As an international spotlight focuses on Egypt ahead of the climate summit in the Red Sea town of Sharm el-Sheikh, Abdel-Fattah’s family has been lobbying for his release. His sister, Sanaa Seif, has been staging a sit-in at the headquarters of Britain’s Foreign Ministry to push the U.K. to take action in his case.

The government of President Abdel Fattah el-Sissi, a U.S. ally with deep economic ties to European countries, has been relentlessly silencing dissenters and clamping down on independent organizations for years with arrests and restrictions. Many of the top activists involved in the 2011 uprising have fled the country or are now in prison, most under a draconian law passed in 2013 that effectively banned all street protests.

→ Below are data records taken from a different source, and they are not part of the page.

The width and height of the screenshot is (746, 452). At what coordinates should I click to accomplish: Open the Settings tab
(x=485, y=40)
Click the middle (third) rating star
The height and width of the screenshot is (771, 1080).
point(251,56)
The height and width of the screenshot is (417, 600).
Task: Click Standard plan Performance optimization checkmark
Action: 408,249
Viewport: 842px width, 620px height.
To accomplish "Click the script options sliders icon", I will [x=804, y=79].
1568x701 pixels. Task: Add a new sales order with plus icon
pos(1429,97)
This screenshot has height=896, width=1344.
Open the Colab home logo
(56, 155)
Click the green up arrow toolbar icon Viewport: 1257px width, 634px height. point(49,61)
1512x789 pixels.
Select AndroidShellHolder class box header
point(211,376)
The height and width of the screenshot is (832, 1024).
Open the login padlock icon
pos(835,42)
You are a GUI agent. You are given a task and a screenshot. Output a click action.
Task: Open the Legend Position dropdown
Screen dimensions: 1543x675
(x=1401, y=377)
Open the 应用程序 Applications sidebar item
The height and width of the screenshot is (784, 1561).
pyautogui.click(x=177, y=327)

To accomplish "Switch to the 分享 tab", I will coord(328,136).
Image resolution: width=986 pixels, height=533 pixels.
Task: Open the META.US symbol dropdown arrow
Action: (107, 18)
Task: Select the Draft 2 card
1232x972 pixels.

Human Rights Watch estimates there are more than 60,000 political prisoners behind bars.

The organizers said the letter has been sent to Secretary-General of the United Nations Antonio Guterres, U.S. President Joe Biden and U.S. Climate Envoy John Kerry, U.K. Prime Minister Rishi Sunak, King Charles III, President of France Emmanuel Macron and Chancellor of Germany Olaf Scholz in addition to other international leaders.

Alaa Abdel-Fattah

Egypt's leading pro-democracy activist Alaa Abdel-Fattah speaks during a conference at the American University in Cairo, Egypt, Sept. 22, 2014. The family of imprisoned activist Abdel-Fattah said that he will go on a full hunger strike starting on Nov. 2, 2022. Nobel Prize winners are urging world leaders to speak of human rights issues at the climate change conference in Egypt. (AP Photo/Nariman El-Mofty, File)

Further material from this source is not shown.